I picked Momo Cha because I’ve always rather liked Nepalese food, and in one of the odder demographic quirks of my home in New Hampshire, we’ve got two Nepalese places that I regularly visit (Hanover’s Base Camp, and Manchester’s Cafe Momo), and I always adore the flavors of their food (Nepalese gundruk soup is one of my favorite soups ever). Detroit Shipping Company’s Momo Cha primarily focuses on momos: Nepal’s version of the dumpling: delicate little pockets of meat or vegetable served up steamed or fried with a chutney on the side. Momo Cha is particularly flexible in their ordering of these, allowing you to order 4 or 8 momos, mixing and matching with protein (chicken, pork, or vegetarian), preparation (fried or steamed), and chutney (mint-cilantro, tomato-cilantro, or tomato-sesame, the last having a vibrant yellow character). I opted for four chicken and four pork, both fried, with the green mint and yellow sesame chutneys. Both momos were very nicely done: the pork and chicken both having moist interiors, a nice masala-spice tang, and a bit of herb (ginger for the pork, cilantro for the chicken). The wrappers were nicely pan-fried; they’ve got the basic “potsticker” cooking down pat. And the chutneys? The mint reminded me of a typical Indian green chutney, but the yellow was a nice, bold, turmeric-and-sesame forward sauce that I rather enjoyed. I’d happily come back for more of these.

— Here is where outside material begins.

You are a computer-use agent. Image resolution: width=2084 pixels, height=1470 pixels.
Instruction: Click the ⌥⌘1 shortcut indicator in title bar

I also did a side of their “chaat fries”: french fries served up chaat-style with house-made chutneys, tart yogurt, onions, tomatoes and herbs. I actually enjoyed these a fair bit, but to be honest, the fries themselves were a bit underwhelming. Honestly, I think I would have just preferred more straightforward samosa-style chaat. If you’re searching out fries, hop over two booths to the Co-op Caribbean Fusion place for their loaded fries, which had much nicer fries underneath; I’ve love their fries with the chaat toppings…. Hmmm.

Finally, we ordered a snack of chicken choila, roasted chicken shredded and flavored with chili, ginger-garlic, green onion and turmeric, served up cold with crunchy rice and fresh veggies. I’ve had a choila before with buffalo, and rather enjoyed it, but this was a mixed bag. The chicken was definitely flavorful and nicely roasted, but being served cold, it was a bit off texture-wise; I think I’d like to have something a bit moisture to round out the texture. I wouldn’t hesitate to try this again, however; the flavors were definitely spot-on.

Overall, Momo Cha was quite enjoyable. The basic concept of the Detroit Shipping Company makes for a nice venue, and the relatively simple menu of Momo Cha allows them to focus on something they do really well: momos. I’d certainly love to come back, and do a bit of mix-and-matching with some of the other food vendors to make a nice fusion meal.